The main caveat is fit. Runway looks best when the team knows whether it wants speed, control, or reach. Based on the directory, the usage mix leans toward mixed-skill teams, and the most common pairings with other stack tools suggest that operators are rarely using it alone. We would frame it as one layer in a working stack, not the whole strategy by itself.
Best for
- Teams building high-leverage workflows where the tool needs to do real work inside the process
- Operators who want a practical tool that already shows up in real deployments on the site
- Builders who want to learn by adapting real case-study patterns rather than reading product marketing
Not ideal if
- Teams looking for Runway to replace every other system in the stack
- Operators who do not yet have a clear workflow, owner, or business goal behind the automation
- Anyone expecting the tool choice alone to create ROI without good process design around it
Why we think builders keep coming back to Runway
We usually pay attention when a tool keeps appearing in live strategies instead of just comparison content. Runway has that pattern here, which is why I think it deserves a stronger page than a simple feature summary.
Watch-out: Runway still needs a clear role in the stack. If the workflow is vague, the tool will not rescue it by itself.
Top Strategies Using Runway
No strategies yet — new case studies added weekly.
Frequently Asked Questions
What does Runway actually do in these AI agent stacks?
Runway usually handles one important layer of the system rather than the entire business workflow. On this site, it most often appears in real deployments where the operator needs the stack to do something useful, repeatable, and measurable.
Who is Runway best for?
Teams building high-leverage workflows where the tool needs to do real work inside the process Operators who want a practical tool that already shows up in real deployments on the site Builders who want to learn by adapting real case-study patterns rather than reading product marketing
When is Runway probably the wrong choice?
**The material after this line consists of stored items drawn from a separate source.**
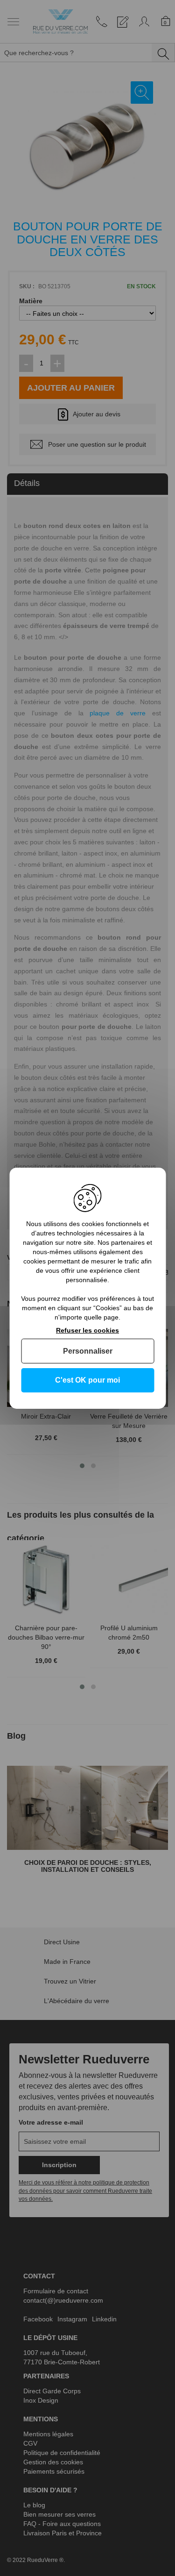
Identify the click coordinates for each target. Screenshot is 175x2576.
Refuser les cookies (87, 1330)
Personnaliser (87, 1351)
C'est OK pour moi (87, 1380)
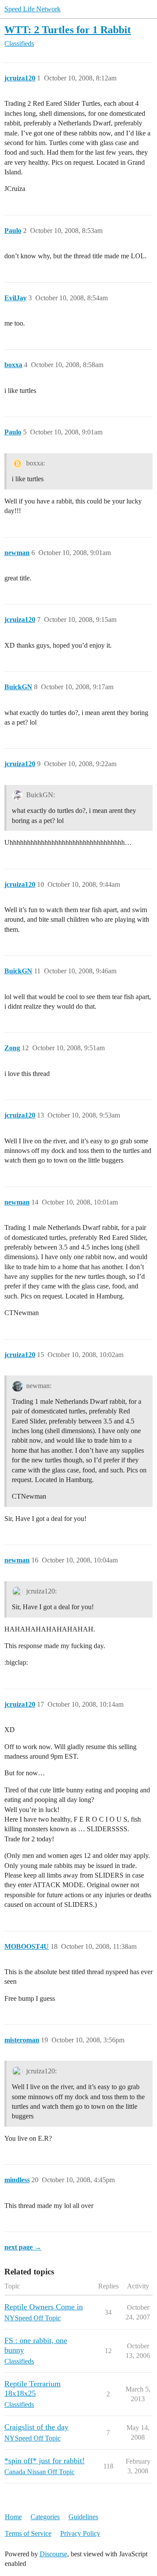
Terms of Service (28, 2533)
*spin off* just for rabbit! (44, 2460)
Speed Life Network (32, 9)
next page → (22, 2247)
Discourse (53, 2554)
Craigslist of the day (36, 2427)
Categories (45, 2516)
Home (13, 2516)
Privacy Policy (80, 2533)
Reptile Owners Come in (43, 2306)
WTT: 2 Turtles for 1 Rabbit (67, 29)
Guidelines (83, 2516)
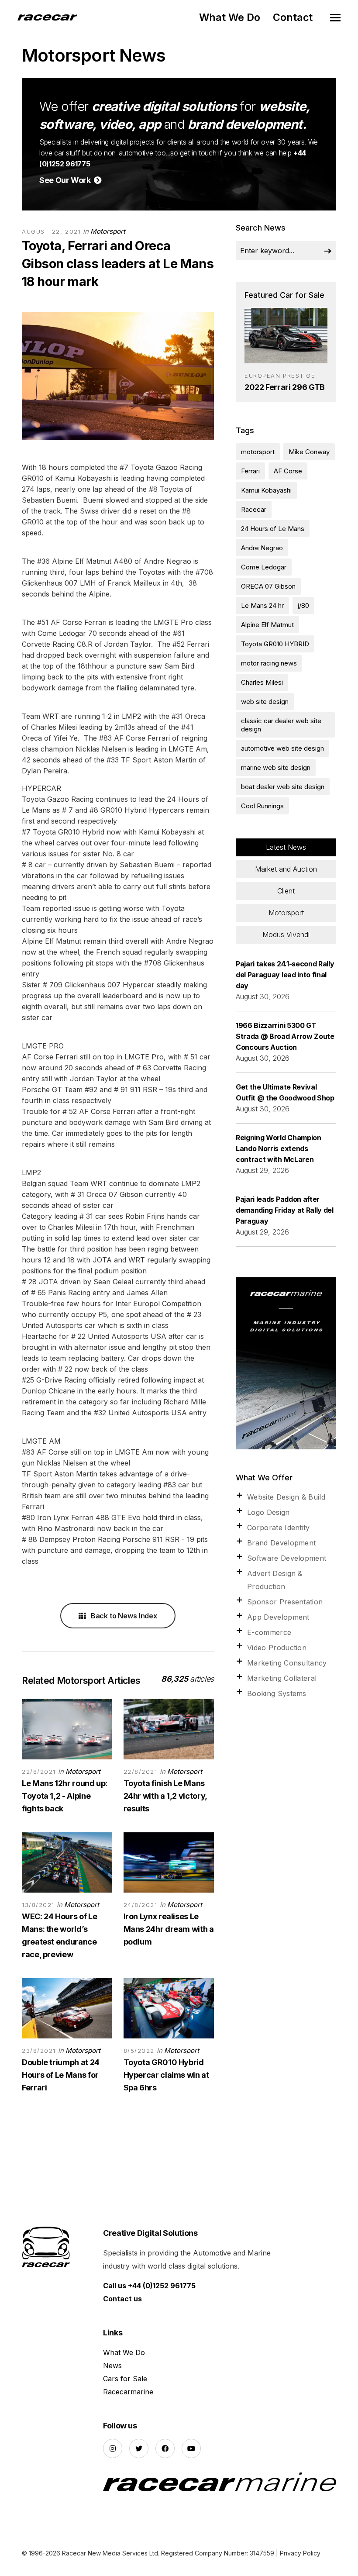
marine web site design (275, 767)
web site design (265, 701)
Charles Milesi (262, 682)
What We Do (229, 17)
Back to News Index (123, 1615)
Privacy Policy (300, 2553)
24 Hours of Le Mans (272, 528)
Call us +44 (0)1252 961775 (149, 2285)
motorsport (258, 452)
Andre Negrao (262, 548)
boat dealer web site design (282, 787)
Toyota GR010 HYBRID (275, 644)
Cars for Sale (125, 2378)
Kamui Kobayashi (266, 490)
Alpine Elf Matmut (267, 625)
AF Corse (288, 471)
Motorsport (107, 231)
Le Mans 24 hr (262, 605)
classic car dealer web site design (281, 725)
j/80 (303, 605)
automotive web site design (282, 748)
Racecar (253, 509)
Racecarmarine (128, 2391)
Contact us (122, 2298)
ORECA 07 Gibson (268, 586)
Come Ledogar (263, 567)
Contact (293, 17)
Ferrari (250, 471)
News (112, 2365)
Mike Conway (309, 452)
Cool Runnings (262, 806)
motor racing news (269, 663)
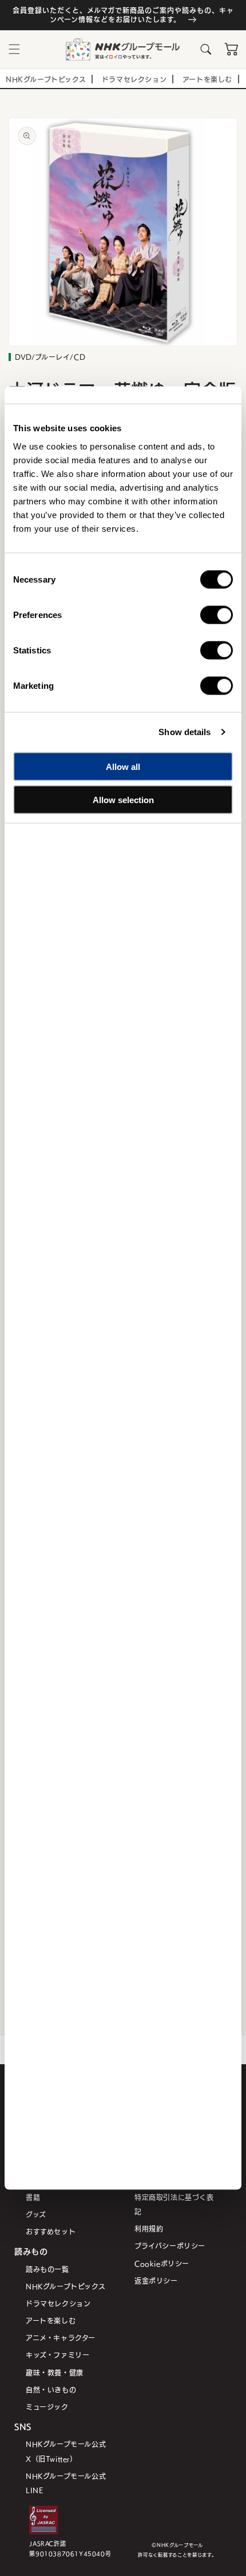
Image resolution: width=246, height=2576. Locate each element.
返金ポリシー (156, 2280)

Teams looking for Runway to replace every other system in the stack Operators who do not yet have a clear workflow, owner, or business goal behind the automation Anyone expecting the tool choice alone to create ROI without good process design around it
How are builders pairing Runway with other tools?
Most teams here are not using Runway in isolation. The stronger examples pair it with supporting tools for routing, storage, messaging, or execution.
Is Runway beginner friendly or more advanced?
The usage pattern on BuiltWithAgents leans mixed-skill. I would not judge the tool only by its UI; the real question is whether the workflow around it is simple or operationally complex.
What kinds of businesses are using Runway?
We see Runway used across multiple business contexts on the site, which usually points to a more durable use case than a one-off demo.
How should I evaluate whether Runway is worth it for me?
I would start by reading the case studies on this page and asking a simple question: does Runway solve the bottleneck, or is it just adjacent to it? If the tool is helping the workflow move faster, close more leads, save more time, or reduce operational drag, that is the signal that matters.
Example Use Cases
AI agent workflows
The clearest fit we see for Runway is inside ai agent systems where speed and reliability matter more than novelty.
service business operating systems
Several examples on the site point to Runway being useful when teams in service business want to turn a good manual process into something repeatable and easier to scale.
Stack glue for real deployments
I would look at Runway most seriously when it needs to sit alongside other tools and own one important part of the workflow well, rather than pretending to do everything.
Common Stack Pairings
Related tools will appear here as more strategies are published.